Data provided ▸
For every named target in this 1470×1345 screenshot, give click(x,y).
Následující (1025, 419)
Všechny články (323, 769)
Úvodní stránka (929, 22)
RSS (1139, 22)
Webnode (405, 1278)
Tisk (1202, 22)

---

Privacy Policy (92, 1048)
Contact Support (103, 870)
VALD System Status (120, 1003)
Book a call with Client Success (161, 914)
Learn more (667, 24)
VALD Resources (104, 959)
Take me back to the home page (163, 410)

Exercise ▸ From the material above, copy exactly the lines between the line holding "Learn more (667, 24)" and the line holding "Take me back to the home page (163, 410)", inclusive, and only those.

Worked solution ▸
Learn more (667, 24)
VALD Resources (104, 959)
Take me back to the home page (163, 410)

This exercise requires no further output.